Download or read book The Holy Greyhound written by Jean-Claude Schmidtt and published by Cambridge University Press. This book was released on 2009-04-16 with total page 0 pages. Available in PDF, EPUB and Kindle. Book excerpt: The legend of a dog which is unjustly killed by its master in error, after it has defended his child from attack by a snake or wolf, appears in several popular cultures of Indo-European origin. This book concentrates on one local manifestation of the legend: a cult among the peasants of the Dombes, north of Lyons, who brought their sick child to the grave of 'Saint Guinefort', the martyred greyhound, for preservation from disease. Providing a rare access to the underlying cultural traditions of Europe, all too often submerged in the survivals of literate culture, this book will be welcomed by a wide range of historians and anthropologists.
Download or read book Horses at Work written by Ann Norton GREENE and published by Harvard University Press. This book was released on 2009-06-30 with total page 337 pages. Available in PDF, EPUB and Kindle. Book excerpt: Greene argues for recognition of horses’ critical contribution to the history of American energy and the rise of American industrial power, and a new understanding of the reasons for their replacement as prime movers.
Download or read book The Horse in the City written by Clay McShane and published by JHU Press. This book was released on 2007-07-16 with total page 275 pages. Available in PDF, EPUB and Kindle. Book excerpt: Honorable mention, 2007 Lewis Mumford Prize, American Society of City and Regional Planning The nineteenth century was the golden age of the horse. In urban America, the indispensable horse provided the power for not only vehicles that moved freight, transported passengers, and fought fires but also equipment in breweries, mills, foundries, and machine shops.
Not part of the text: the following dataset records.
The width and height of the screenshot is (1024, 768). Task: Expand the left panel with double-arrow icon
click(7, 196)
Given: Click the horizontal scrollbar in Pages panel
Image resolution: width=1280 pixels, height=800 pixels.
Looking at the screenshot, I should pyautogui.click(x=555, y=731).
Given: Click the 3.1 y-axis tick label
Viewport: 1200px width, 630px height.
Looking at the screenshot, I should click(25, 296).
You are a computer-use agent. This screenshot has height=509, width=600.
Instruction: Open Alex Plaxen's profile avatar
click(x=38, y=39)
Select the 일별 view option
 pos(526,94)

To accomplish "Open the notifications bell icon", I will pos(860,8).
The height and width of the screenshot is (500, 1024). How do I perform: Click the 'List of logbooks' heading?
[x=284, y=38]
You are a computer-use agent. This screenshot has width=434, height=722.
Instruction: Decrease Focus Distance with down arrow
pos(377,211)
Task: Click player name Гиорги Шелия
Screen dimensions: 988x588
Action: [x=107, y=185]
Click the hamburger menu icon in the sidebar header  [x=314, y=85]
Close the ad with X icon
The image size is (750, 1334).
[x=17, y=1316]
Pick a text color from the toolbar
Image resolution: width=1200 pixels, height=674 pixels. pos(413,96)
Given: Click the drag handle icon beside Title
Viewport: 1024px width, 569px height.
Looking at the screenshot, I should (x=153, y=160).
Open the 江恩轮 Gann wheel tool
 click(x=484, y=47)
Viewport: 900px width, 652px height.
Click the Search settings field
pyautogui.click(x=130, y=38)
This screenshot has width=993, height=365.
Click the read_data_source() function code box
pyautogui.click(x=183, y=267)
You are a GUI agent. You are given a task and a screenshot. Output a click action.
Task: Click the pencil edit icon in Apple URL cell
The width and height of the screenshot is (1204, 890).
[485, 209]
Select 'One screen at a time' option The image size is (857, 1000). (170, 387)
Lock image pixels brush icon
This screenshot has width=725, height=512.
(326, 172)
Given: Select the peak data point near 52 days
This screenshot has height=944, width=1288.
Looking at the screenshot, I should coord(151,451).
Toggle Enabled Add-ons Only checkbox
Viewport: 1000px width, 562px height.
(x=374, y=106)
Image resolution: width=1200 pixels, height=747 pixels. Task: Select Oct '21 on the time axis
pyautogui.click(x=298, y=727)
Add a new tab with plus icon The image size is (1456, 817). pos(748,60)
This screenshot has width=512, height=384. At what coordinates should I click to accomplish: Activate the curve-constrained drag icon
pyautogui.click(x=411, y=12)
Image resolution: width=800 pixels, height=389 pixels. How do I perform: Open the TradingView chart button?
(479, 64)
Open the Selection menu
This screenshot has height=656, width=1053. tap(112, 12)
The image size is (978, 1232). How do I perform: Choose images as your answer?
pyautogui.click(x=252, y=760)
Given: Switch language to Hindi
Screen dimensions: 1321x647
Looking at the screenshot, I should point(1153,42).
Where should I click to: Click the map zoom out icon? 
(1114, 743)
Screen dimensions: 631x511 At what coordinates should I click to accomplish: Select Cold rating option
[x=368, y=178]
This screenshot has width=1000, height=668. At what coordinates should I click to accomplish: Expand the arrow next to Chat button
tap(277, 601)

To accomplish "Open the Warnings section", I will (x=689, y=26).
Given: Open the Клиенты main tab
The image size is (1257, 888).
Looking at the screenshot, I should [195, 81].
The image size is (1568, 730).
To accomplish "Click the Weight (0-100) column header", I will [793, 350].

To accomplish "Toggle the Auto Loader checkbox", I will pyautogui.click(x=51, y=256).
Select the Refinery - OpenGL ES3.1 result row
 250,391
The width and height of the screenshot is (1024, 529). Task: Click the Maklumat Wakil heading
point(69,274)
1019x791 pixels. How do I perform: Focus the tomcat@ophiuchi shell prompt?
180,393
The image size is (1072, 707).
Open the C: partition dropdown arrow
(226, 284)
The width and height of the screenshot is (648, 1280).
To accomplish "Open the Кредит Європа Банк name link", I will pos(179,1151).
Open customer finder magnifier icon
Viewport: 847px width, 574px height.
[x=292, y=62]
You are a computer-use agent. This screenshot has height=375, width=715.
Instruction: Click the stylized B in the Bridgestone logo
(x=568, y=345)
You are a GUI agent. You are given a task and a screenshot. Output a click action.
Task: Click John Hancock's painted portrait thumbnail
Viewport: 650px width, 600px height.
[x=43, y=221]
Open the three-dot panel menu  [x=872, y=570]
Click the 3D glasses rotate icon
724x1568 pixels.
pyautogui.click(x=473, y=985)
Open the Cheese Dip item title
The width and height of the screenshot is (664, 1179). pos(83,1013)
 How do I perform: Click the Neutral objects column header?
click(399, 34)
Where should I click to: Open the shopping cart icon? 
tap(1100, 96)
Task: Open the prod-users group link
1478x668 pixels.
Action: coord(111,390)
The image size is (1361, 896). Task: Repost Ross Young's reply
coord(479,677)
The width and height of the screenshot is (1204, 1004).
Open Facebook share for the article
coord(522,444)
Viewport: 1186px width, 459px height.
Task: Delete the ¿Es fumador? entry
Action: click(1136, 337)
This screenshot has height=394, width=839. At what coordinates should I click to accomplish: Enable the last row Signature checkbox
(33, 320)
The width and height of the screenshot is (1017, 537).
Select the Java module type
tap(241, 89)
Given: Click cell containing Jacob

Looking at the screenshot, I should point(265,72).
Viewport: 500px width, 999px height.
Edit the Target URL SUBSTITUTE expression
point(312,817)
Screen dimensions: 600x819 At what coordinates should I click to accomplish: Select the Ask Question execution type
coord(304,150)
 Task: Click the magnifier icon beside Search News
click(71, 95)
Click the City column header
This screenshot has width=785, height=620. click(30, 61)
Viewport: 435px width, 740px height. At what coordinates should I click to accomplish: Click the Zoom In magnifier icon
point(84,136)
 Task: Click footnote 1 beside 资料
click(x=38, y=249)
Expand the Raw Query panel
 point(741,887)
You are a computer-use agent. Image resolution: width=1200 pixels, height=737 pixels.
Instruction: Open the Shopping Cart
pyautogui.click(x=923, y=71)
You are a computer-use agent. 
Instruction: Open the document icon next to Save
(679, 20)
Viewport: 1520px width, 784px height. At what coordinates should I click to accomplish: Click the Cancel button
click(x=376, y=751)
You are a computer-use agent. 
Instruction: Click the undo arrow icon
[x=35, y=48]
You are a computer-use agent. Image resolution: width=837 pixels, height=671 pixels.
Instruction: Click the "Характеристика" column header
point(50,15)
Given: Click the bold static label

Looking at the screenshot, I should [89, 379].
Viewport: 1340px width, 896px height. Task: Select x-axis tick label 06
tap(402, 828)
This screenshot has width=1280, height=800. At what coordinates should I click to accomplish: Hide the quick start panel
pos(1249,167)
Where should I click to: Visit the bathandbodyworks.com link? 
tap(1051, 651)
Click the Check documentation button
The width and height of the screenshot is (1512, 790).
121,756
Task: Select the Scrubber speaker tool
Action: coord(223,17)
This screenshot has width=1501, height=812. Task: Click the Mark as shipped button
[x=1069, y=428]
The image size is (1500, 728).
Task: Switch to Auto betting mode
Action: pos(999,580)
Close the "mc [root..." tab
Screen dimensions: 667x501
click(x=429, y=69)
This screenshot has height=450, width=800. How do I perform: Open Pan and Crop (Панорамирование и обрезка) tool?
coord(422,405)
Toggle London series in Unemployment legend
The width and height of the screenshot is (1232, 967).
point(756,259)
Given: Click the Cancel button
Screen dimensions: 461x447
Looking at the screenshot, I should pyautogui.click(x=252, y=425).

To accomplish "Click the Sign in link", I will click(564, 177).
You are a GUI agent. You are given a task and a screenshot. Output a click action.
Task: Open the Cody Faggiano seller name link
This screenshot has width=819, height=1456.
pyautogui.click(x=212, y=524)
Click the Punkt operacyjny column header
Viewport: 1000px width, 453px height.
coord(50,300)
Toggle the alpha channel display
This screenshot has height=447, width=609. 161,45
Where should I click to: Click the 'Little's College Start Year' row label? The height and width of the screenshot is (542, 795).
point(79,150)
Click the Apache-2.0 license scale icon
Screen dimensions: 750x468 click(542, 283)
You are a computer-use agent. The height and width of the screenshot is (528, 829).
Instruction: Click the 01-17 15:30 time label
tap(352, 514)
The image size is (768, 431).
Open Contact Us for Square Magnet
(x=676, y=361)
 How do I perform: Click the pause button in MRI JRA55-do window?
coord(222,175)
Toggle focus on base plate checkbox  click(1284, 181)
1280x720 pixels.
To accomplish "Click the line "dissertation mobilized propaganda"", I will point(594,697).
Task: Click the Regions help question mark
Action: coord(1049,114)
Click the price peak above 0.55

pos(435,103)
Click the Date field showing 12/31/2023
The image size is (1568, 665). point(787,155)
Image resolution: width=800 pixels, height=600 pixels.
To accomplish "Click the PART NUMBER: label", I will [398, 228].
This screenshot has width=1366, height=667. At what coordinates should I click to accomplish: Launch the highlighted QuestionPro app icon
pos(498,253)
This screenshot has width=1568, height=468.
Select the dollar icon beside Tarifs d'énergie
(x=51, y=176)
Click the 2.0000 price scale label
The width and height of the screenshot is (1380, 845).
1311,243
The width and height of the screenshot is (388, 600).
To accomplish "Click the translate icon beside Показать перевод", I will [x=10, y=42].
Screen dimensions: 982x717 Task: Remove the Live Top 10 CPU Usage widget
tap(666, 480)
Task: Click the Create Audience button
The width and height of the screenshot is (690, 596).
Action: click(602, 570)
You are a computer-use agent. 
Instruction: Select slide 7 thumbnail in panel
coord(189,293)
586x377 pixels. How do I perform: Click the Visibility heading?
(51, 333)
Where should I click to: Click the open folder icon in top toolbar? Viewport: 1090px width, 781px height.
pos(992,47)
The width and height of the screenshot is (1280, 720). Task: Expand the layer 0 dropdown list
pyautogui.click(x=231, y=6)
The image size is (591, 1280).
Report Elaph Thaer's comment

Clay McShane and Joel A. Tarr, prominent scholars of American urban life, here explore the critical role that the horse played in the growing nineteenth-century metropolis. Using such diverse sources as veterinary manuals, stable periodicals, teamster magazines, city newspapers, and agricultural yearbooks, they examine how the horses were housed and fed and how workers bred, trained, marketed, and employed their four-legged assets. Not omitting the problems of waste removal and corpse disposal, they touch on the municipal challenges of maintaining a safe and productive living environment for both horses and people and the rise of organizations like the American Society for the Prevention of Cruelty to Animals. In addition to providing an insightful account of life and work in nineteenth-century urban America, The Horse in the City brings us to a richer understanding of how the animal fared in this unnatural and presumably uncomfortable setting.